THE RECORDS.

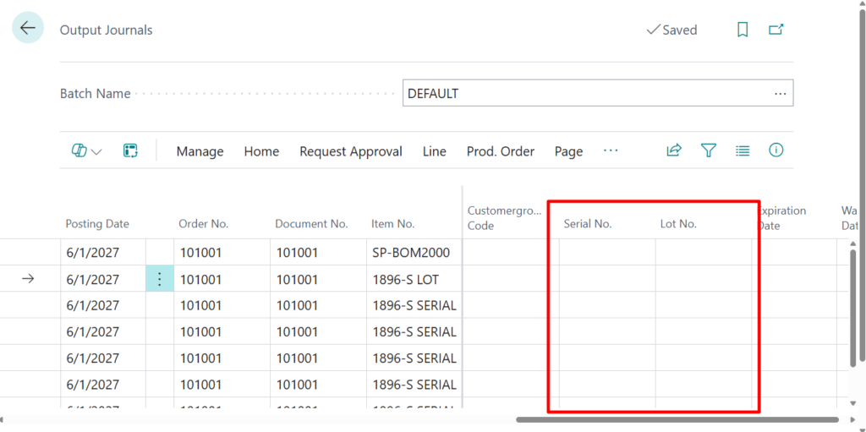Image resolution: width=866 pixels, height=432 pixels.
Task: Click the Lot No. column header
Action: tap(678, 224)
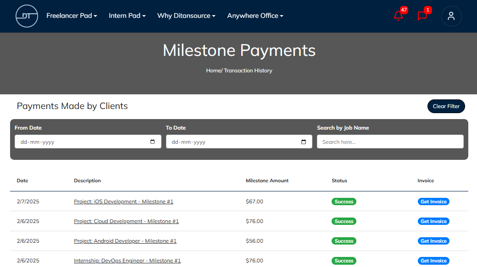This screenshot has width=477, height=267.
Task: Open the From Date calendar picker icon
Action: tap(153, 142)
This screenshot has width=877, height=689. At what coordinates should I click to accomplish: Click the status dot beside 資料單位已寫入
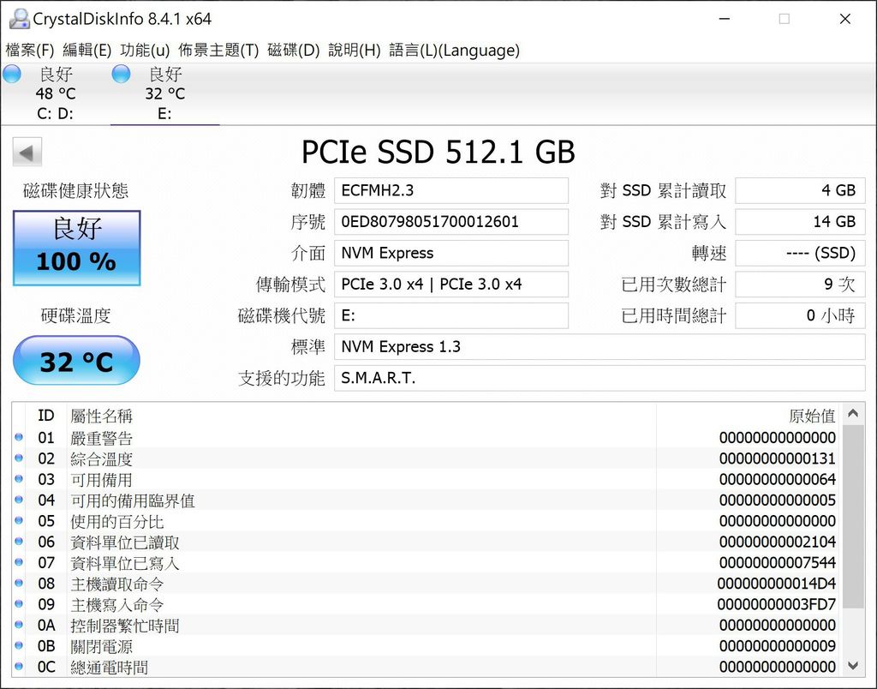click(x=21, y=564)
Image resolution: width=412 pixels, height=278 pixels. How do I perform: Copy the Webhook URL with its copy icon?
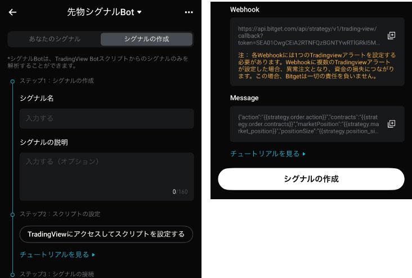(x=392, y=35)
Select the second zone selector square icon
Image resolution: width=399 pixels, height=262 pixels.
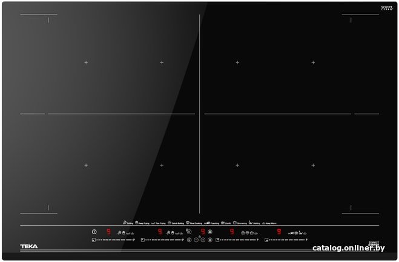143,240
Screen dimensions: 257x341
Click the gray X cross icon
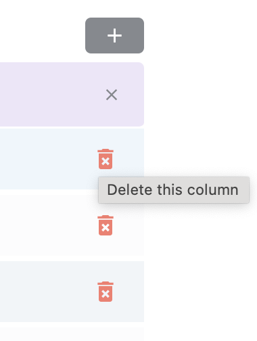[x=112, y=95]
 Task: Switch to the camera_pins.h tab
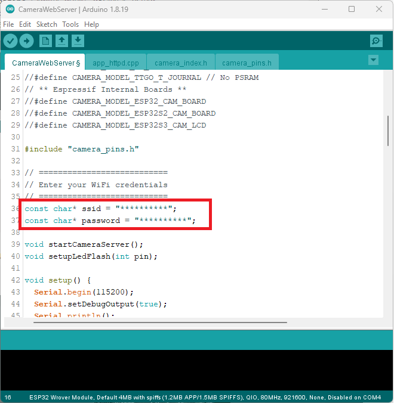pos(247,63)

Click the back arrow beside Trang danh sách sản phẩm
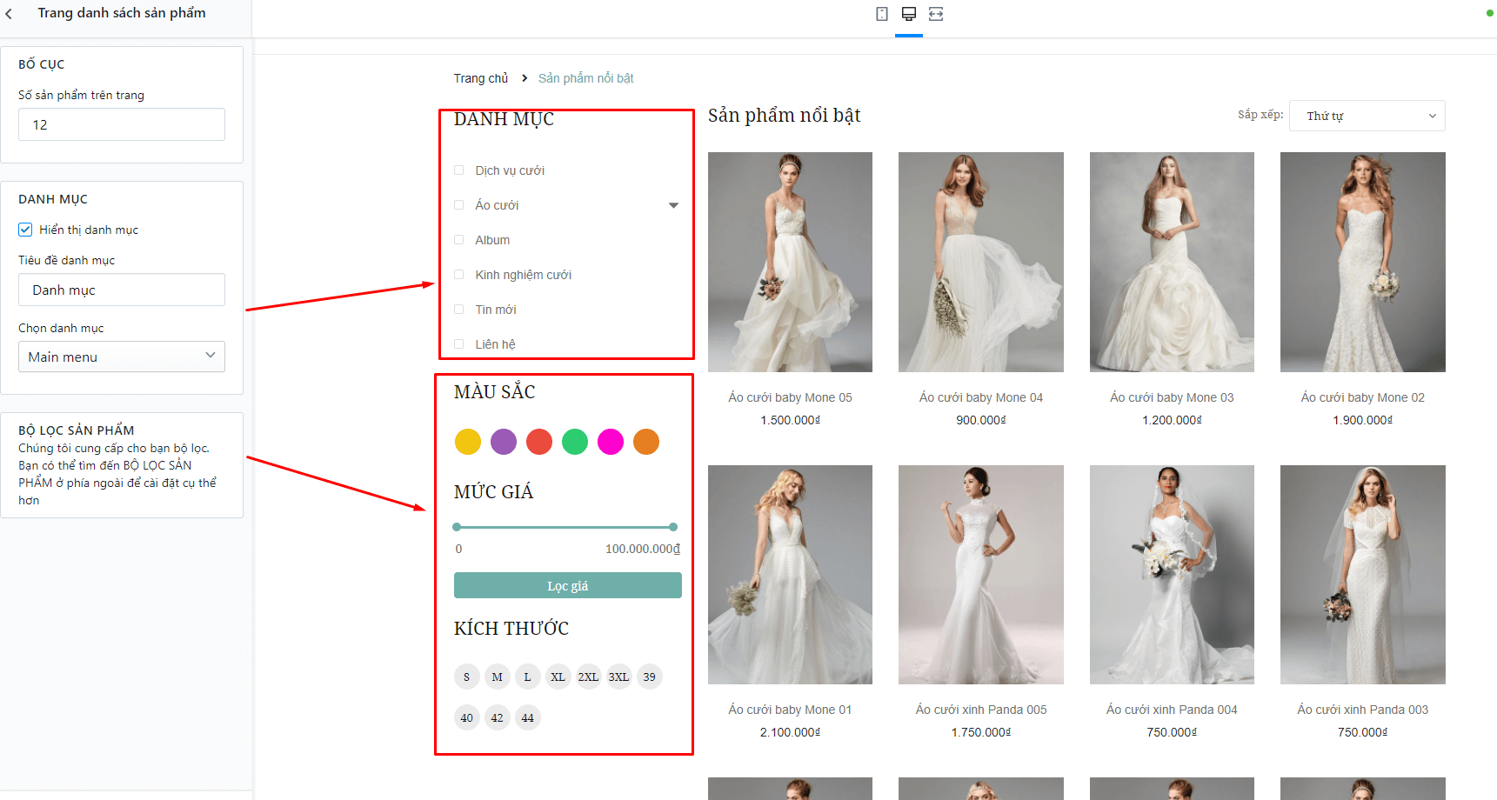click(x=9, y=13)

WORK ORDER. Return exactly the lines running from the line with "Click the gray X cross icon" through the final line of the listing. Leave the pictures out.

ANSWER FOR THIS EXERCISE.
Click the gray X cross icon
[x=112, y=95]
 Task: Switch to the camera_pins.h tab
pos(247,63)

Click the back arrow beside Trang danh sách sản phẩm
click(x=9, y=13)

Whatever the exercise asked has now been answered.